WASHINGTON, D.C. - Congressman Chris Smith (R-Hamilton), the author of the Trafficking Victims Protection Act and the Trafficking Victims Protection Reauthorization Act, released the following statement regarding the State Department's 2004 Trafficking in Persons (TIP) Report that was released today.

The report - now in its fourth year - was mandated by Smith's first trafficking bill, which was signed into law in October 2000 (Public Law 106-386).

"Since its inception in 2001, the State Department's Trafficking in Persons report has become more detailed and thorough, and this year is no exception.

"I'm very pleased that 140 nations - the most ever - were comprehensively profiled in this year's report. This is 16 more countries than were included in last year's publication, and nearly double the number of countries in the first TIP
Report.

"Another enhancement included in this year's report is the "Tier 2 Watch List," - which was mandated by my reauthorization bill that became law last year. More than 40 nations - those who are not in compliance with minimal counter-trafficking initiatives but who are nonetheless making great efforts to improve their record on trafficking - are included in this category.

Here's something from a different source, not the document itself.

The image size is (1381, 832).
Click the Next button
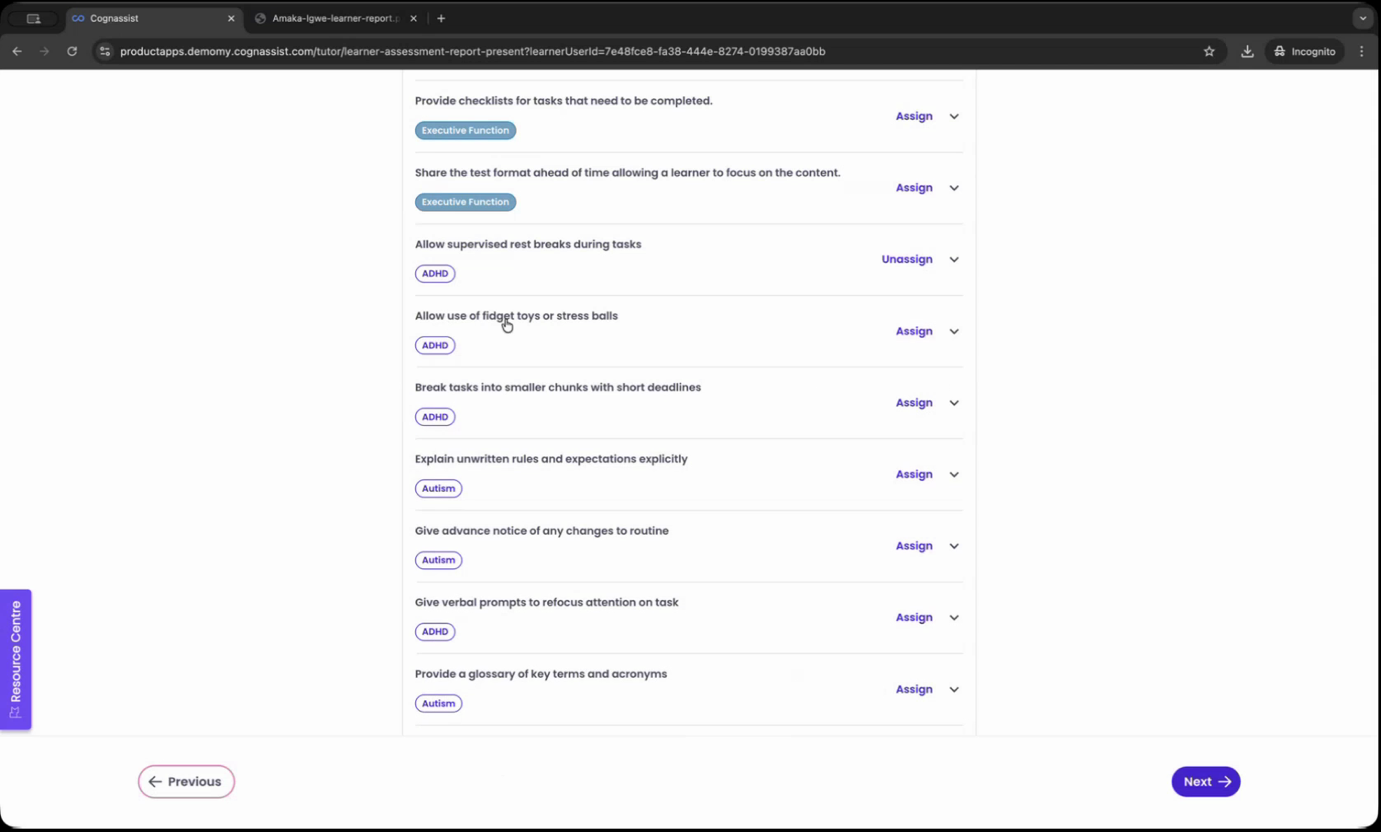click(1205, 781)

"The Watch List is meant to keep a close eye on those nations with inconsistent counter-trafficking records to help them make forward progress prosecuting traffickers, educating citizens about the dangers of trafficking, and helping victims repair their lives.

"In addition to reporting on a record number of nations, the 2004 report also did an exceptional job of laying out the many manifestations of human trafficking - such as sex tourism and indentured servitude - to better help all nations, including the United States, do more to eliminate this most barbaric of human rights abuses.

"I look forward to continuing to work very closely with Office of Trafficking in Persons Director John Miller and his dedicated staff to make progress in our fight against modern-day human slavery."